## Задание
Допишите продолжение отрывка из воспоминаний Бориса Фридмана «Мои военные дороги», который приведён ниже. Начните сразу после его последнего предложения.

## Приведённый отрывок
Борис Фридман - Мои военные дороги
Я вернулся в комнату встревоженный: меня принимали не за того, кем я был.
Спустя два дня, которые я провел в своей комнате меня вдруг вызвали к дежурному офицеру, где я увидел одного из допрашивавших меня контрразведчиков - того, кто вел запись допроса. Он с улыбкой шагнул ко мне, пожал мне руку и сказал: "Все в порядке, мы не имеем к вам никаких претензий!" Я растерянно смотрел на него: передо мной был совершенно другой человек, чем два дня на- зад - благожелательный, добродушный. "Я ведь тоже текстильщик", - продолжал он и далее пошел человеческий разговор, у нас нашлось, о чем поговорить. В заключение он сказал, что военная комендатура будет содействовать моему отъезду в Алжир, и пожелал счастливого пути. В тот же день меня перевели в нормально обставленную комнату, выдали пропуск на вход и выход в казарму и поставили на довольствие французского солдата. (Завтрак, между прочим, включал в себя две плитки шоколада и бокал вина.)
В первый день, когда я прогуливался по городу, меня остановил какой-то человек со словами: "Рад вас видеть!" Это был командир партизанского отряда из Бастии, я не сразу его узнал. Мы разговорились, и под конец он сказал: "Приходите к нам в клуб, я сейчас покажу, где он находится".

## Фрагменты данных
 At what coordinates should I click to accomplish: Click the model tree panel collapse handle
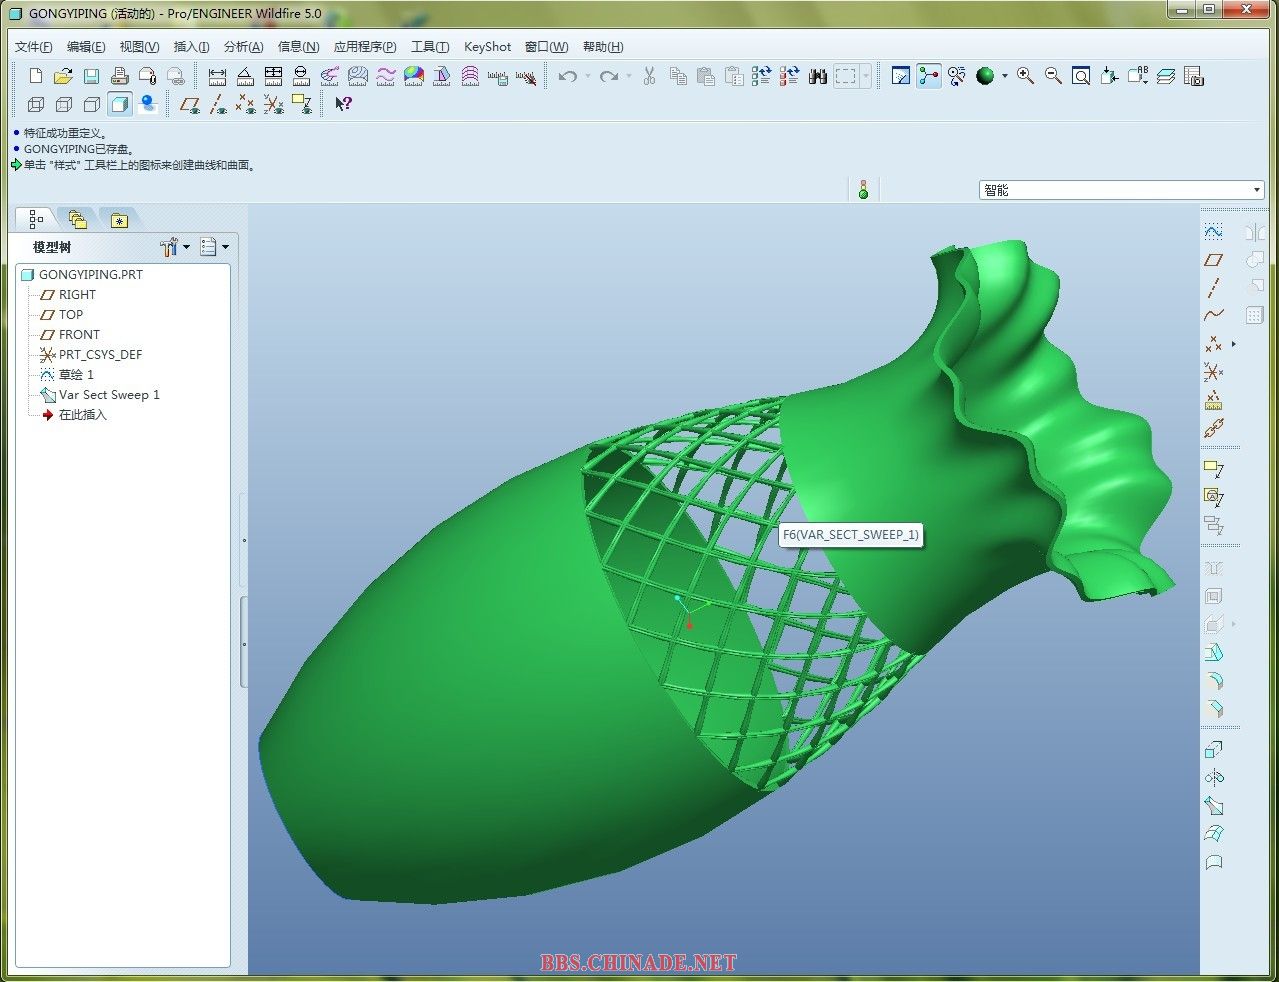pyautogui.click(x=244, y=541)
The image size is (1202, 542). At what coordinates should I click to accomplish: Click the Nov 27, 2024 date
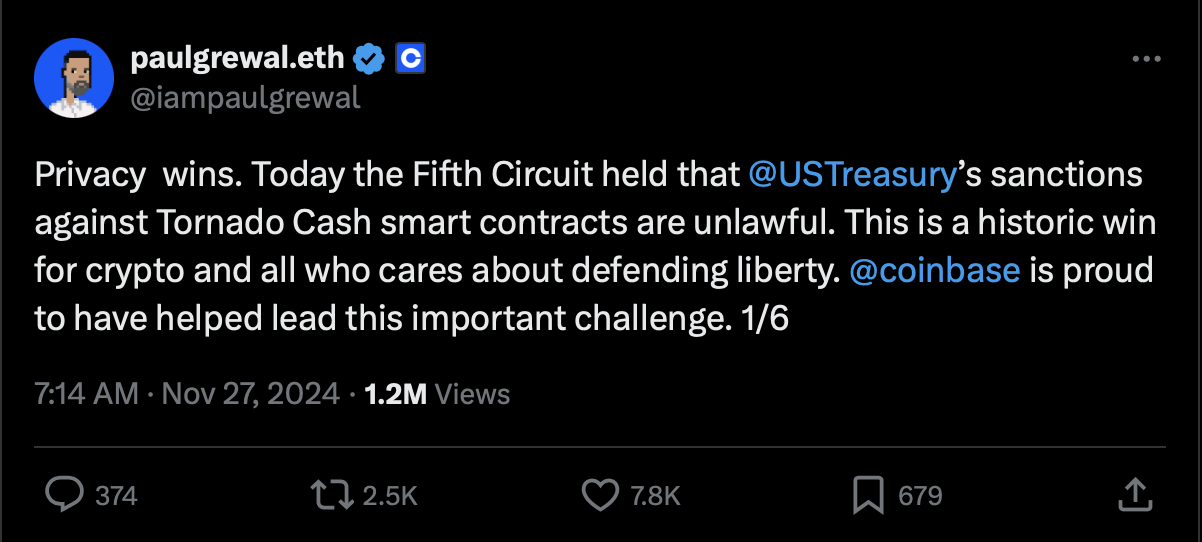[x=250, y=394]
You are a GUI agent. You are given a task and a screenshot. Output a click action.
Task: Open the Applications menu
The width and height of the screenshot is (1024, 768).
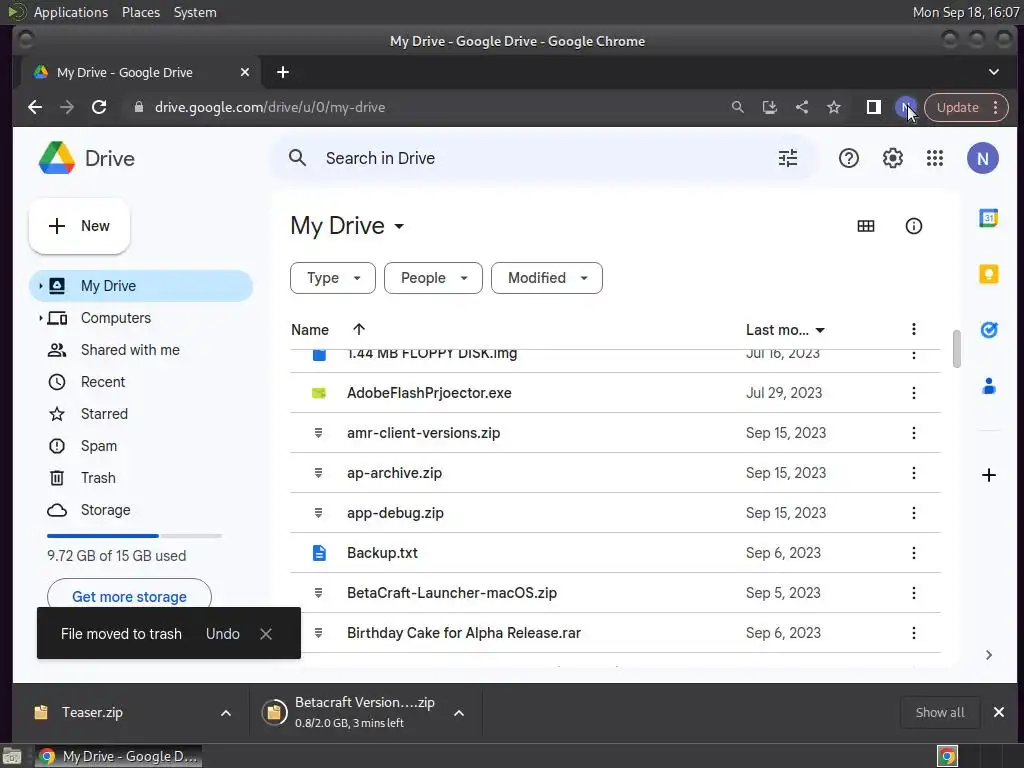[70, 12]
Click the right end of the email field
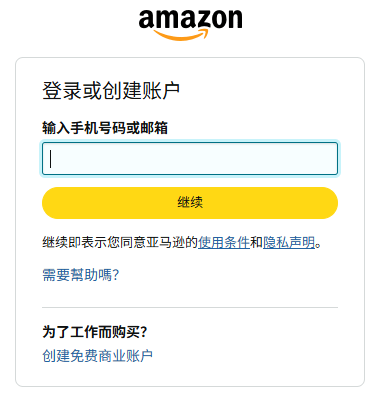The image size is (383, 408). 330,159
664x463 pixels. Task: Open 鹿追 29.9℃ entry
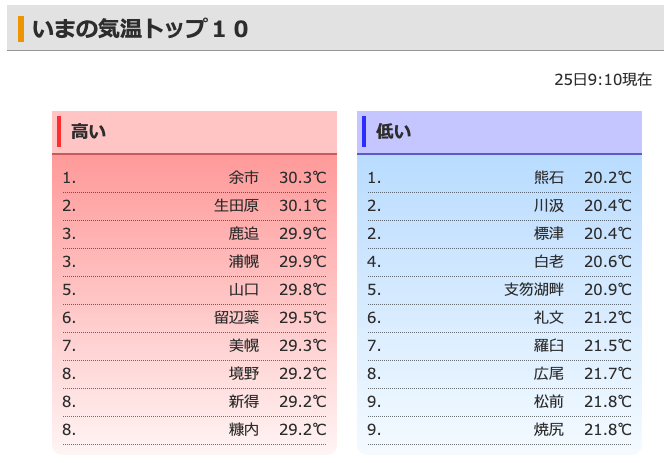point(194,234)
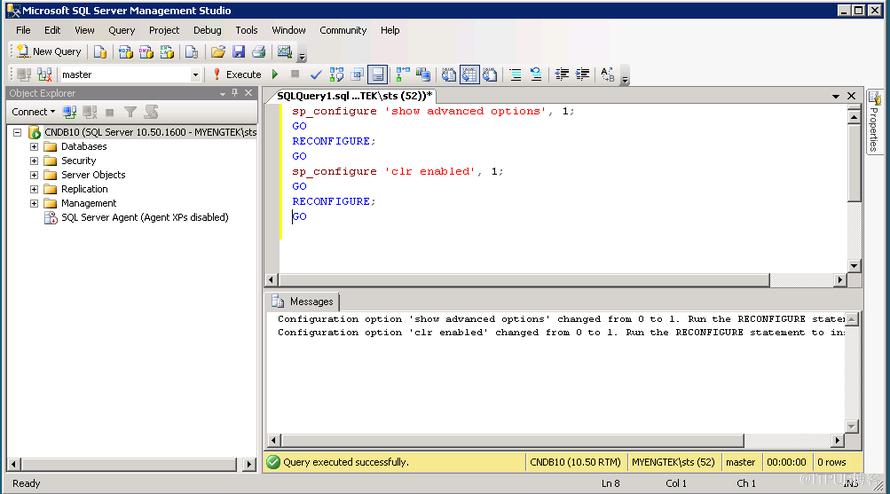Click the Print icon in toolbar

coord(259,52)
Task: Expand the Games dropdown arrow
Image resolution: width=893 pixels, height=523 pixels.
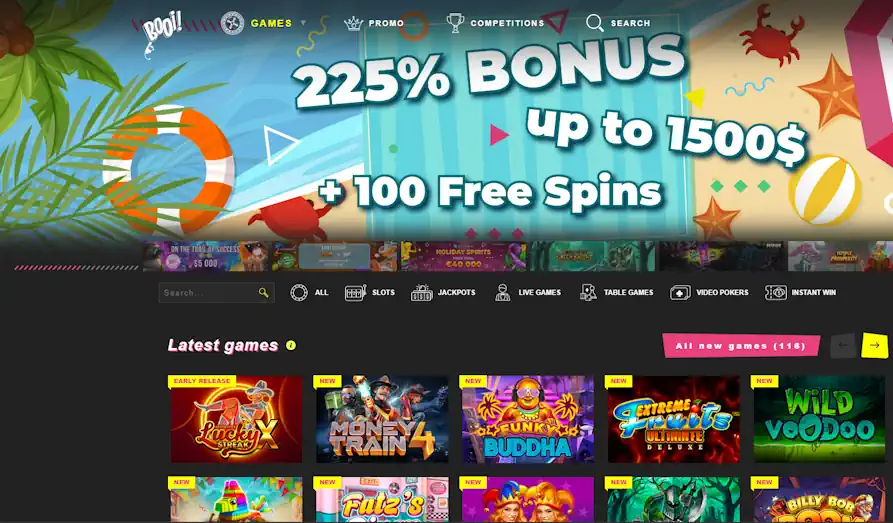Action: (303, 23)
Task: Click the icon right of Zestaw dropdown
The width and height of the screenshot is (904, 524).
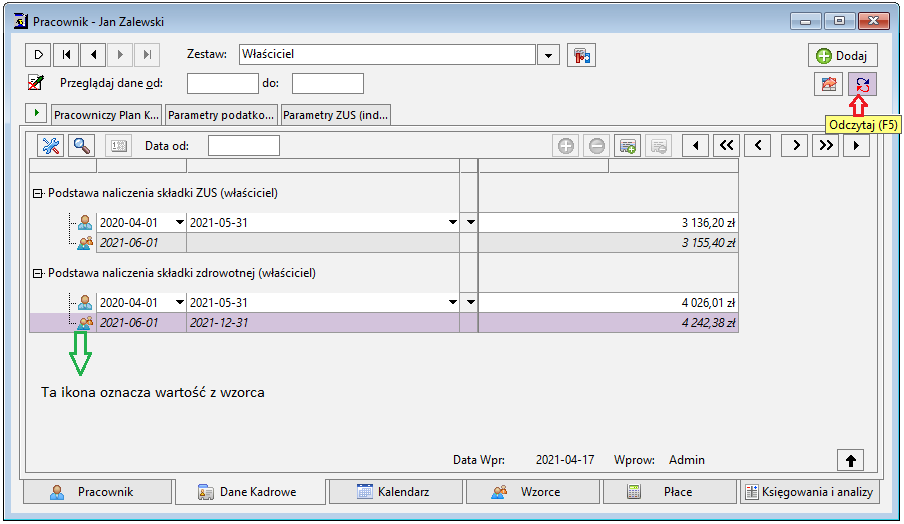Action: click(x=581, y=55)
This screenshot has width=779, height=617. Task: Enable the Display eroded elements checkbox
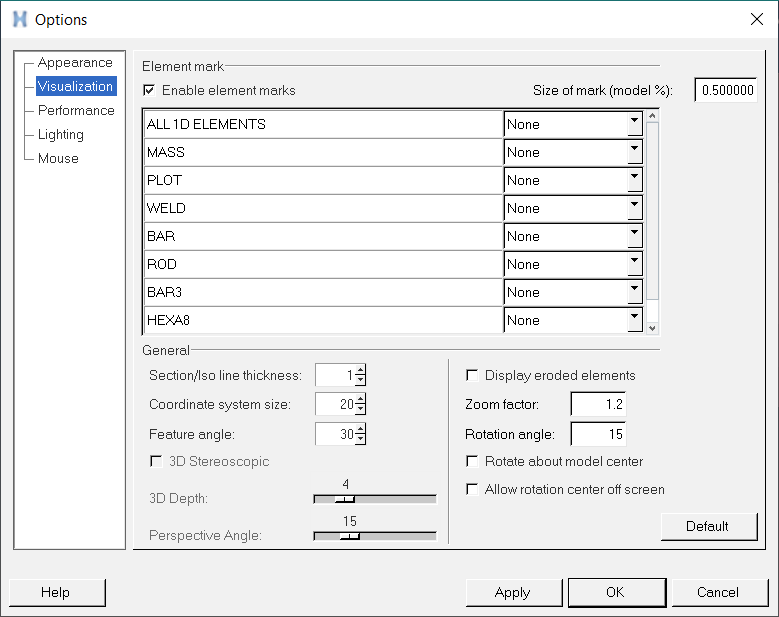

## Ответ ниже
На следующий день в условленный час я был в клубе. В большой комнате собралось человек пятнадцать. Меня встретили радушно. Я рассказал о себе, о героизме советских солдат, о Москве, о Советском Союзе, ответил на вопросы. За последнее время мой французский улучшился, и разговор, в общем, получился. Меня познакомили с корреспондентом местной газеты, и на другое утро я стал известным человеком: в газете была напечатана большая статья обо мне. Помню, как я узнал об этом: я шел на завтрак и встретил во дворе коменданта казар- мы - офицера довольно высокого звания. Он знал, кто я, но до того дня держался со мной очень сухо, а на этот раз расплылся в улыбке, был очень любезен, показал мне газету со статьей, поздравил. Мое знание французского не позволило мне прочитать статью, перевести ее было некому, а для меня это было важно. Как изложено мое пребывание в плену? Французы относились к этому с легкостью, а мне уже надо было думать о том, как меня встретят в Советском Союзе. Я решил газету с собой не брать.
У меня было еще несколько встреч с командиром отряда, он познакомил меня с городом. Думая о будущем, я в одну из таких встреч спросил его, нельзя ли мне получить подтверждение, что я был в его партизанском отряде. "Это может мне пригодиться на родине", - объяснил я. "Я сделаю это для вас", - ответил он, и на следующий же день я получил бумагу с печатью - это была моя боевая характеристика.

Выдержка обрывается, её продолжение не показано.